U.N. risks its own irrelevance

By George Anesi

Secretary of State Colin Powell just laid down the latest and perhaps most convincing case to date for going to war with Iraq. The war to disarm Iraq is necessary, since Iraq has refused to disarm itself. Ideally the war would have U.N. approval. However, after the U.N.’s behavior over the past few months, I have come to the conclusion that it is irrelevant to the international community.

The U.N. has proven many times its inability to determine international affairs. Libya is chair of the U.N. Human Rights Commission, perhaps the most powerful body that deals with human rights violations around the world. Moammar Gaddafi, a military dictator, currently rules Libya. His regime has been responsible for mass killings, torture, and other atrocious human rights violations. Iraq will become the president of the U.N. Conference on Disarmament this May. This is not a joke. Iran, which still tops the U.S. State Department list for state-sponsored terrorism, will be second-in-command at the conference.

Obviously the U.N. system of “everyone gets a fair shot” is flawed. Countries like Libya, Iraq, and Iran should never end up in those positions, and Syria and Cuba should not have seats on the Security Council. As a friend of mine put it recently, “when you’re a kid, you eat at the kids’ table, and when you’re a grownup you eat at the grownups’ table.” He nailed it. Only countries that have “grown up” and have demonstrated that they care for human rights, are dedicated to non-aggression and non-proliferation, and have denounced terrorism, should have a say on the world stage. Membership in an organization like the U.N. should be a privilege, not a right.

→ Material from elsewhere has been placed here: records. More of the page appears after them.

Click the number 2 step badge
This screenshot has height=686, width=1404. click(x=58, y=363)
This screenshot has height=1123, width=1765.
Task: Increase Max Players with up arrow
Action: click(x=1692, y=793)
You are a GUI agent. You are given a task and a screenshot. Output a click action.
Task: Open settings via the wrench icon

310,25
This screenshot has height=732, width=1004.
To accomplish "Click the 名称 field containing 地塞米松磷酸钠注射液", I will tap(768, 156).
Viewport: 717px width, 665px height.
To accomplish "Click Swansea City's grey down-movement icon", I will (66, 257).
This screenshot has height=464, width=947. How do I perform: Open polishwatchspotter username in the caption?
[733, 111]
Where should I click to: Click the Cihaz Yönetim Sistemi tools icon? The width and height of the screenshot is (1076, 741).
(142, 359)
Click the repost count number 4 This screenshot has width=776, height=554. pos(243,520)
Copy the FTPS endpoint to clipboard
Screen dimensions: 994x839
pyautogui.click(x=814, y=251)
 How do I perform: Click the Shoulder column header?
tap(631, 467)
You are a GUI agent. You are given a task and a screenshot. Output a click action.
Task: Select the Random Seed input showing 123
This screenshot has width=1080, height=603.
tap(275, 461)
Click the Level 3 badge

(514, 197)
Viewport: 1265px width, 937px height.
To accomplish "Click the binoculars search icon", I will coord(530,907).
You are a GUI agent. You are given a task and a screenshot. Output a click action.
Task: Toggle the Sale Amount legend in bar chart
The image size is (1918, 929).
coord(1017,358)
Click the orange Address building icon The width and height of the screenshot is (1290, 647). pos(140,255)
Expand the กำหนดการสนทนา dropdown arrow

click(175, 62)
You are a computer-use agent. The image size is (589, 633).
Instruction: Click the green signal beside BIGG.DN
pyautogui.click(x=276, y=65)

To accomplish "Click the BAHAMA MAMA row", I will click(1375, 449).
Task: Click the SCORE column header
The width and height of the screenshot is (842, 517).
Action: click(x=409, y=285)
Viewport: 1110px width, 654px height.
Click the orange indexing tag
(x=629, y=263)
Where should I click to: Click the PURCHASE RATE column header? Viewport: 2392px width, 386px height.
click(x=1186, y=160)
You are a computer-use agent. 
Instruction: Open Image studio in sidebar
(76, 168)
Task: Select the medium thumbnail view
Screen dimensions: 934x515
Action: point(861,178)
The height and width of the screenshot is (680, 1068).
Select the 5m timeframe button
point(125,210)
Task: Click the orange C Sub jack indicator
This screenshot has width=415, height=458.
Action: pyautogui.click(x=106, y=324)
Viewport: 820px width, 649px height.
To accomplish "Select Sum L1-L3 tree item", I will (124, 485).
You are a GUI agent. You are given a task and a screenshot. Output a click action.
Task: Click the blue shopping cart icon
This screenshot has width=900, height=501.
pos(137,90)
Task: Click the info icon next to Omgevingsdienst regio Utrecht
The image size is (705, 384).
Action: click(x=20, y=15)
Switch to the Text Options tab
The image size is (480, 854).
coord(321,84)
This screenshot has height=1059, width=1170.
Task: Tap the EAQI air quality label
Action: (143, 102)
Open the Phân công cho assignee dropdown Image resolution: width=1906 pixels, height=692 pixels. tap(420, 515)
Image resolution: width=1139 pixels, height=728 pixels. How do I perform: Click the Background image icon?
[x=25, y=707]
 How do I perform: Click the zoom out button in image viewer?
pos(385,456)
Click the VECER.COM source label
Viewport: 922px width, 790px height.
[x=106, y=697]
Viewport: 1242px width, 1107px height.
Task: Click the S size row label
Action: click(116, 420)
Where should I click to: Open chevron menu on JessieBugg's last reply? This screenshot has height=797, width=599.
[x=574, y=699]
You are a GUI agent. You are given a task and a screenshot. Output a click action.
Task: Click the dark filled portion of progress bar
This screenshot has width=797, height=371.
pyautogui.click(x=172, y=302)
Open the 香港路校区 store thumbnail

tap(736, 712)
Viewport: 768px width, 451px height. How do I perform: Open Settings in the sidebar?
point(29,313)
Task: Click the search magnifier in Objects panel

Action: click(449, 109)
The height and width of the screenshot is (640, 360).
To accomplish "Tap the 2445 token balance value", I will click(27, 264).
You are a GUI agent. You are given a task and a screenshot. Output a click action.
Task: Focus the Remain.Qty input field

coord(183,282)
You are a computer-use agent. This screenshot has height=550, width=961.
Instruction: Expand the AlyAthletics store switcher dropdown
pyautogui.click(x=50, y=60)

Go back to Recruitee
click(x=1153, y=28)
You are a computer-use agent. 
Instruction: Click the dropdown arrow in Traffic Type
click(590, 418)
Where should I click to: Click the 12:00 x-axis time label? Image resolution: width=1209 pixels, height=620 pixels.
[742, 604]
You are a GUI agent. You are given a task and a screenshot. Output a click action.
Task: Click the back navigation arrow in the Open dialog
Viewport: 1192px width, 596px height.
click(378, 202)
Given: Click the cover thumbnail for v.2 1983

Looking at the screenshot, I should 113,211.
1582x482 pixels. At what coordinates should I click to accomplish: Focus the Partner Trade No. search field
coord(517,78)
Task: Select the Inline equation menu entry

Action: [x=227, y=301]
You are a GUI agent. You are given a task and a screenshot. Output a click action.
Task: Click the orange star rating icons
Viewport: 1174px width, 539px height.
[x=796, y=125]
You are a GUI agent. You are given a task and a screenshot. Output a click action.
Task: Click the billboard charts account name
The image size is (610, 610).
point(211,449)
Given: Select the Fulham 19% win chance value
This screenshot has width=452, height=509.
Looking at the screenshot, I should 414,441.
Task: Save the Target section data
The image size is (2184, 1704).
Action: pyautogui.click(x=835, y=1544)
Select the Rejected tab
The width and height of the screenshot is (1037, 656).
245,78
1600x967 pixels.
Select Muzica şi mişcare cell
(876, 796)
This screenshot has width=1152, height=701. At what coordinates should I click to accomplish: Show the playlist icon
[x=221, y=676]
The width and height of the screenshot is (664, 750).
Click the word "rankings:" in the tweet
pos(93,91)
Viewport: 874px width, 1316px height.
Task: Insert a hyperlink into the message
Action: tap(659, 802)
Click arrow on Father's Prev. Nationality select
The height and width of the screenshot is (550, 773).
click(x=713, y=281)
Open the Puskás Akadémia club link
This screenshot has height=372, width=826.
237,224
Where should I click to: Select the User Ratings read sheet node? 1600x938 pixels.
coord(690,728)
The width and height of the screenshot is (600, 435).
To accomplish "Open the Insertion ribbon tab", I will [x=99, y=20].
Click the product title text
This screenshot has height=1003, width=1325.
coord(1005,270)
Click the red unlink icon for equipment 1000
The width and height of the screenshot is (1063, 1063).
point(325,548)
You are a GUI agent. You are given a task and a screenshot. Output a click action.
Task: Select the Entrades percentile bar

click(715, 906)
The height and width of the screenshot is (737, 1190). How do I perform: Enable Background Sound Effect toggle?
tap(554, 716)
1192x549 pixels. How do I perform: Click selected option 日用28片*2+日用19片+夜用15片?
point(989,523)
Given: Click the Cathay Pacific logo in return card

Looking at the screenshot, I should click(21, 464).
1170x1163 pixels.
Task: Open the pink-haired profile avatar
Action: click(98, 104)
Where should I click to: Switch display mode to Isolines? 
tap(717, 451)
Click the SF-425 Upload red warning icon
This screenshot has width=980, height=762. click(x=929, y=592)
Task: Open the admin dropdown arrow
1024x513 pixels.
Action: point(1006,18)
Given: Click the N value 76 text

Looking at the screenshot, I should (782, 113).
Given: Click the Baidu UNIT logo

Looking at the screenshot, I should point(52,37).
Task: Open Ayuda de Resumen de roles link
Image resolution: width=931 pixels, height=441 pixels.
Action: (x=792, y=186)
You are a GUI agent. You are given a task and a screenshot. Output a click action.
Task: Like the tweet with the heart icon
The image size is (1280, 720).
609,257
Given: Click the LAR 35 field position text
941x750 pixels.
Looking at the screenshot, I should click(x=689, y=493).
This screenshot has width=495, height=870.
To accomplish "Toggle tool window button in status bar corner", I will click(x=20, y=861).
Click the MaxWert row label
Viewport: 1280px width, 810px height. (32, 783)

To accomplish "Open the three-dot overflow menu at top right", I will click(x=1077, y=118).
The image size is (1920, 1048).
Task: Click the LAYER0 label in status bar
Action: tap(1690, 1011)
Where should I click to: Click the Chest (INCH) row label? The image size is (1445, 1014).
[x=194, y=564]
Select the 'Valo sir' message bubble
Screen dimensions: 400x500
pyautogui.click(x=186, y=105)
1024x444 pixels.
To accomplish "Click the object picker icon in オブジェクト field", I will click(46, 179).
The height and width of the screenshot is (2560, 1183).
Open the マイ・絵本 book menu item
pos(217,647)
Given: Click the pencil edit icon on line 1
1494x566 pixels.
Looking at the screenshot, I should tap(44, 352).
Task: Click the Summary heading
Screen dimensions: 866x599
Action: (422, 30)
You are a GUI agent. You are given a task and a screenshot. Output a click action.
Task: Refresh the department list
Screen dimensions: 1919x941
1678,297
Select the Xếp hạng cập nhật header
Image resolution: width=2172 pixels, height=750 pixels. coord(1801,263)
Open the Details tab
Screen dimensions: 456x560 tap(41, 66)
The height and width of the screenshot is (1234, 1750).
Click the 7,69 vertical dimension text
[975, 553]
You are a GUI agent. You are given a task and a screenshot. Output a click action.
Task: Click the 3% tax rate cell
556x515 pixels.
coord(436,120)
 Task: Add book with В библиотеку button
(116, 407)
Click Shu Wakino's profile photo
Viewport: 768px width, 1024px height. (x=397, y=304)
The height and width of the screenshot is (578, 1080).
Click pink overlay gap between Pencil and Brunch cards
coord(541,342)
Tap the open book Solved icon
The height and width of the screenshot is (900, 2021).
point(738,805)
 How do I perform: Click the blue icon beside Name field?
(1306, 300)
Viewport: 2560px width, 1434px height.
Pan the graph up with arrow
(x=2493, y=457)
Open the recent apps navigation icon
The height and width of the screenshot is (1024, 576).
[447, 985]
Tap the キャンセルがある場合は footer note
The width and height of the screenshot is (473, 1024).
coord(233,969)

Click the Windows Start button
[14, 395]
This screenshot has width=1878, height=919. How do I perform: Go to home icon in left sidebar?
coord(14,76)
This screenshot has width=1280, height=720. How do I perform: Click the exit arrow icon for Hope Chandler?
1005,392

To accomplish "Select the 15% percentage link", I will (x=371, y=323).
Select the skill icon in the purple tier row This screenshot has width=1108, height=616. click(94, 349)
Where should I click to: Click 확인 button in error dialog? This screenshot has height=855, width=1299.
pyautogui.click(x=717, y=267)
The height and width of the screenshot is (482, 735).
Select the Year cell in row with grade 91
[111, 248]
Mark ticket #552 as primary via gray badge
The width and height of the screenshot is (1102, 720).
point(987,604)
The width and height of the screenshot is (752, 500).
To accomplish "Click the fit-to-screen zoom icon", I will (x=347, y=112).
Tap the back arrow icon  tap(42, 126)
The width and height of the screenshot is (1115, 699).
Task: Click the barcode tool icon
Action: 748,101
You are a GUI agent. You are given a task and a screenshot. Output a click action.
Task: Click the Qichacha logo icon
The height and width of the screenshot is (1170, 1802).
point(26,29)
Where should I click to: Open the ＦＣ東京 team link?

The opportunity to back up Resolution 1441 to physically disarm Iraq is a good test for the U.N. If the U.N. rejects the use of force, and bows once again to the influence of “kid” regimes, it will truly have proven its irrelevance.

Although I support giving the U.N. one last shot at legitimacy, we should not make a “legitimate war” synonymous with a “U.N.-sanctioned war.” British Spectator columnist Mark Steyn made a good point when he said that “one of the reasons for not pressing on to victory was that to do so would have risked ‘fracturing’ the international coalition.” In essence, if the U.N. hadn’t been so scared of angering rogue Arab regimes in 1991, Saddam might not be on the national scene today. It would be a terrible thing for all legitimate wars if they were expected to be fought under the approval of today’s U.N.

So where does this leave us? It still makes sense to make our case to the U.N. for going to war with Iraq. Let the Security Council vote on a second resolution authorizing war. With or without the U.N., America, and its growing number of allies, should proceed and disarm Iraq. If the U.N. signed on, it would prove its international relevance. If the U.N. rejects the use of force, it has outlived its usefulness.

Resolution 1441 was drafted as a “last chance” for Saddam to disarm. Perhaps it is also a “last chance” for the legitimacy of the U.N. on the world stage.